------ SELECTED EXCERPT

I was surprised, too, by its mega-growth: the hydrangea are enormous, once small variegated vines are sprawling, the self-sown shuro palm is pushing lots of new leaves. The growth is all the more suprising since the garden is very shaded, particularly after the plum and persimmon trees leaf out in April. I inquired about fertilizer use, but m-i-l insists that she adds nothing more than frequent watering when there’s no rain.
I love how her recent attachment to gardening have transformed a rarely used place into a great addition to her home and pottery studio.
This small garden includes the fruit trees that pre-date the studio, volunteer plants like the palm tree, and more recent garden plants. The sour plum tree produce thousands of tiny fruits that m-i-l makes into a home-made jam.
From Shiho blog.
This parking lot palm tree has so few leaves yet so many flowers. No wonder the shuro palm tree spreads so easily in Tokyo.
Maybe you don’t associate cherry trees and palm trees. They are an odd pair, with this type of palm tree being a self-sower in Tokyo, and the cherries being selected from nurseries and carefully tended for decades.

------------

In the text about the garden, what does m-i-l make from the sour plum tree's tiny fruits? Rely only on the text above.

------ MATERIAL PROVIDED

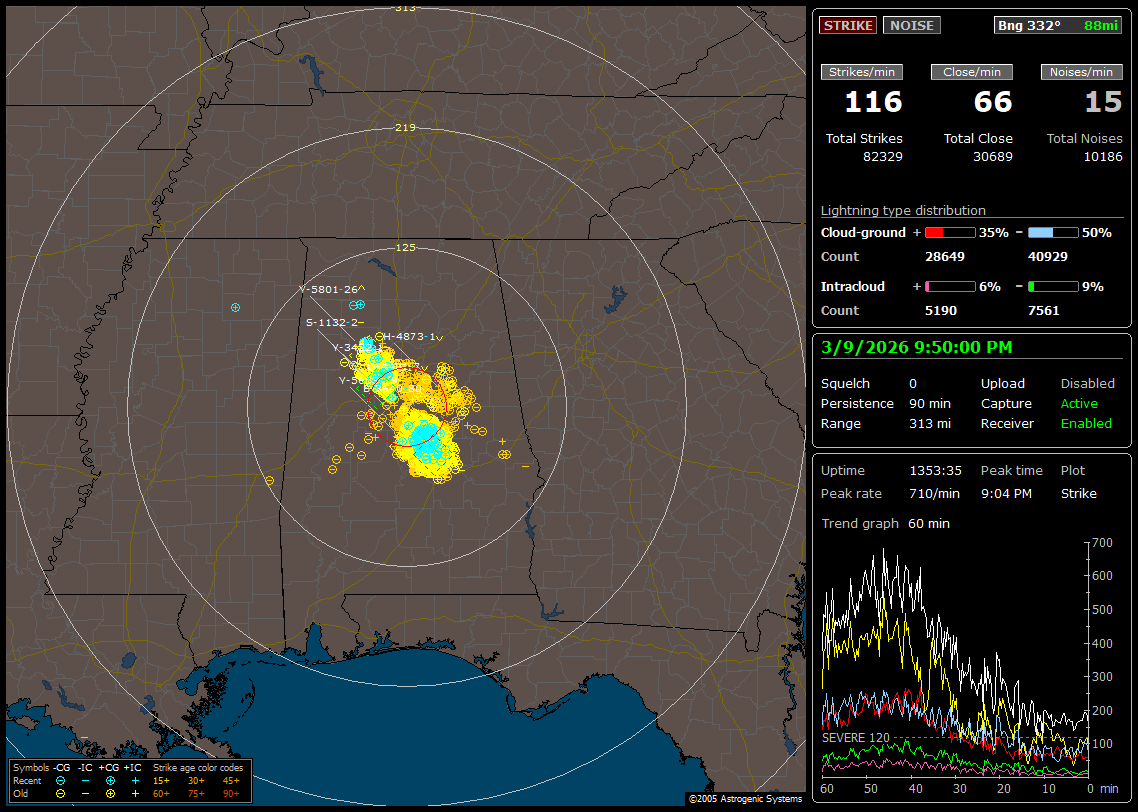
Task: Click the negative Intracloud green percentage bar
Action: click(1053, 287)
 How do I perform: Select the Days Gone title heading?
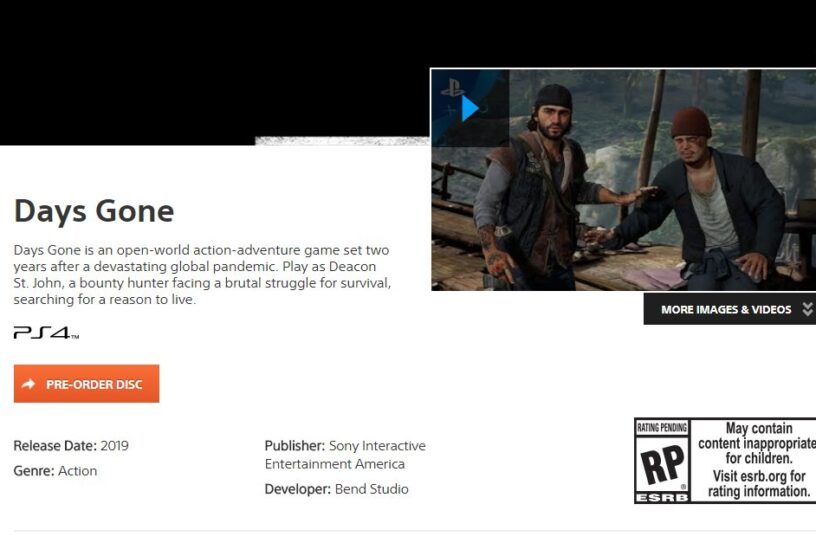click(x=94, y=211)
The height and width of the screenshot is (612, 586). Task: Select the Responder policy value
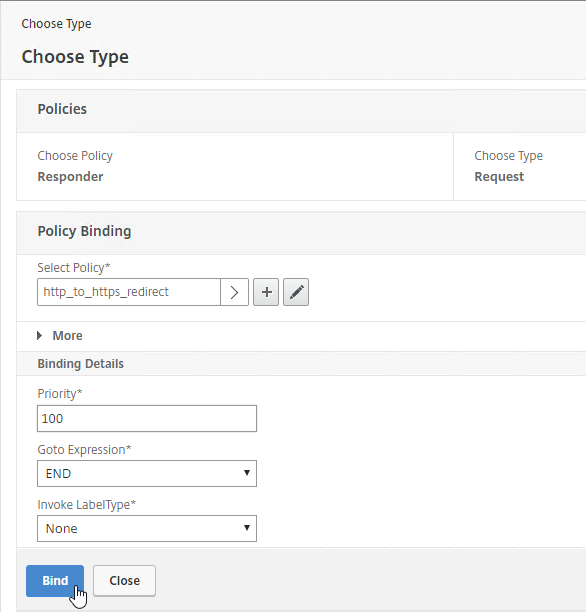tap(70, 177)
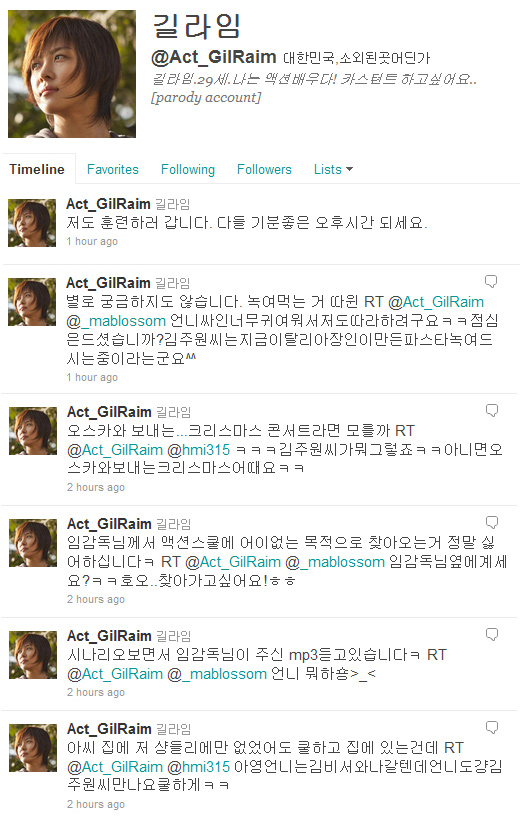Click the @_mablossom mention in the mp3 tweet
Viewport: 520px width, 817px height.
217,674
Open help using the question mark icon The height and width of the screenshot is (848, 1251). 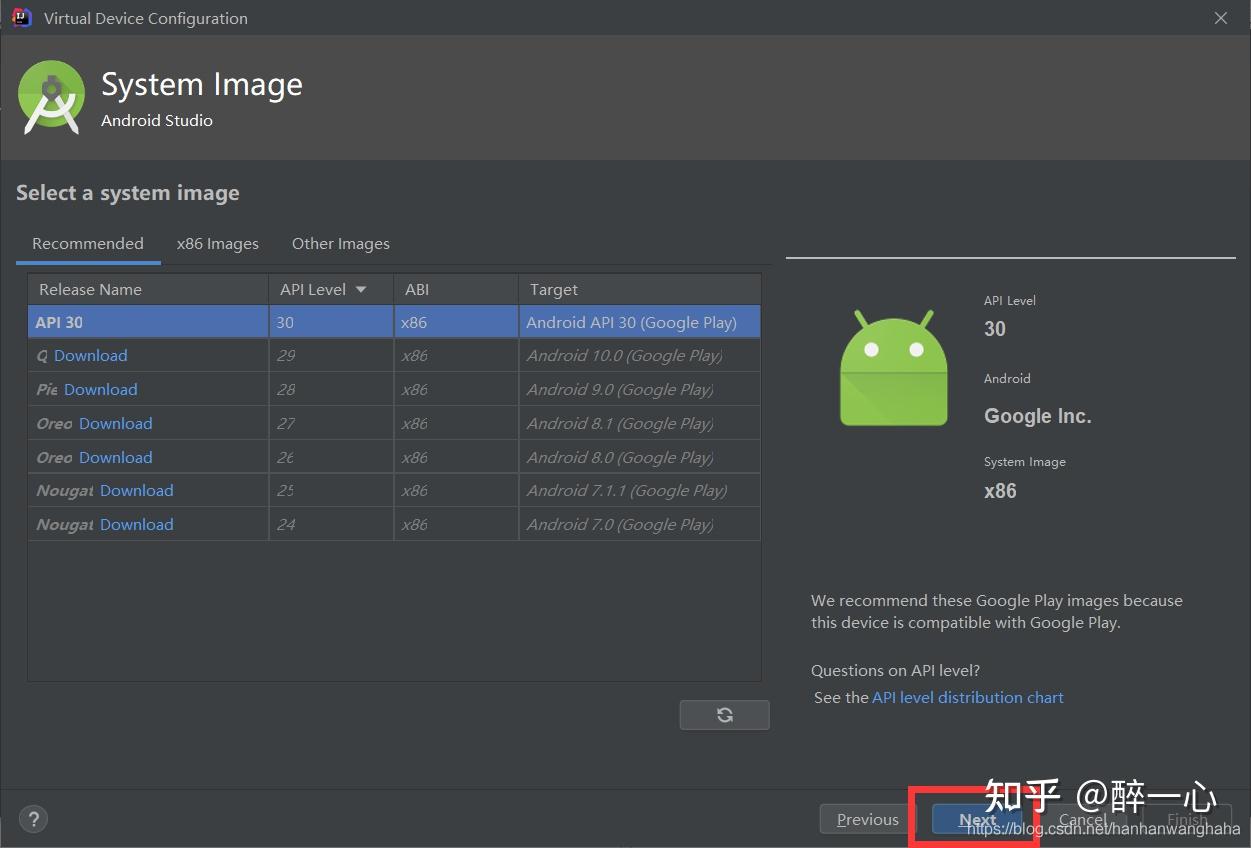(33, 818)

------------
------ MATERIAL PROVIDED

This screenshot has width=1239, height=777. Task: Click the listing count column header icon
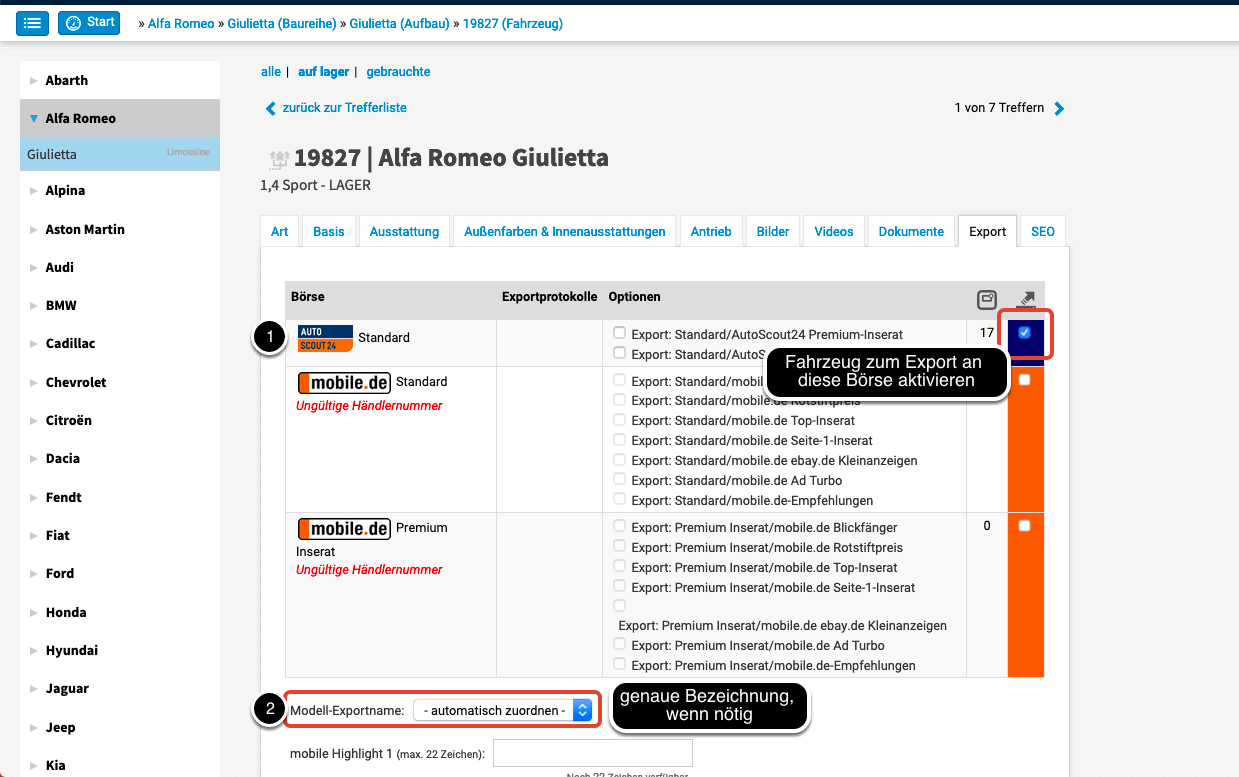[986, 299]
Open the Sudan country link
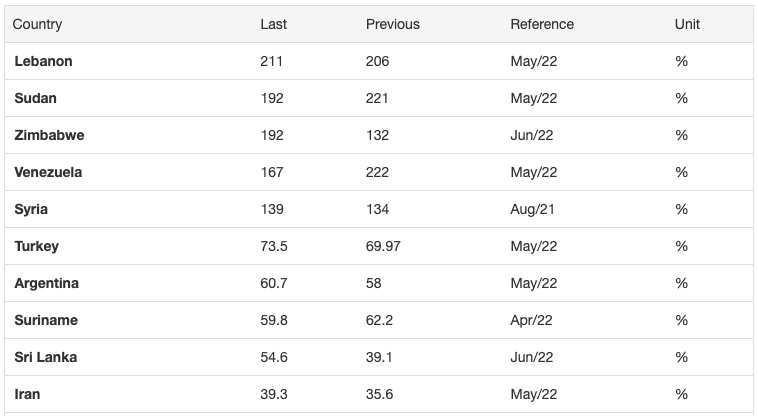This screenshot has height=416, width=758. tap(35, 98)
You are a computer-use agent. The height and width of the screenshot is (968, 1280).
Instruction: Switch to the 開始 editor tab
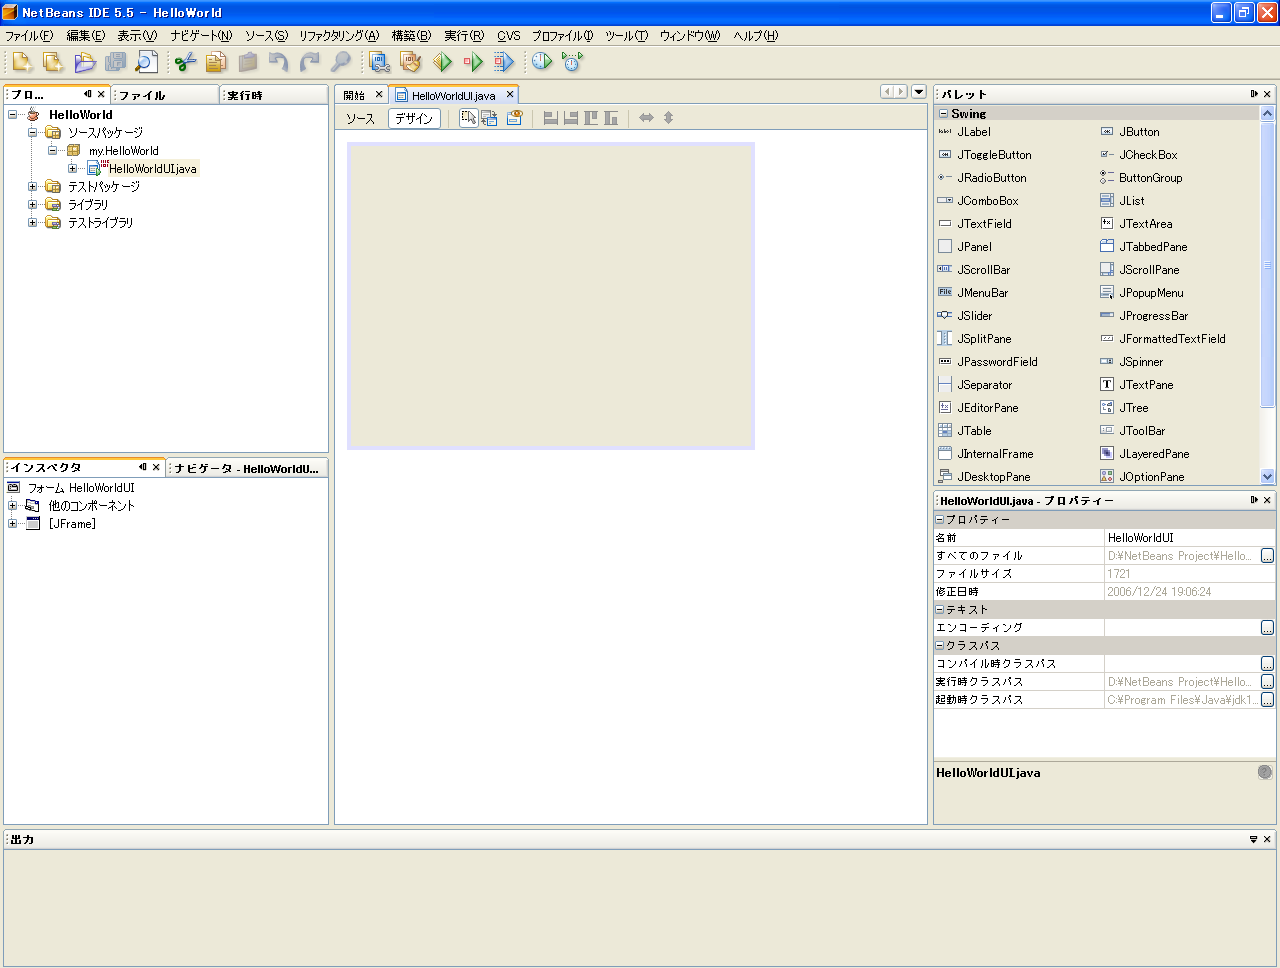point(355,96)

------------

◆ ANSWER TO THIS TASK
A home-made jam.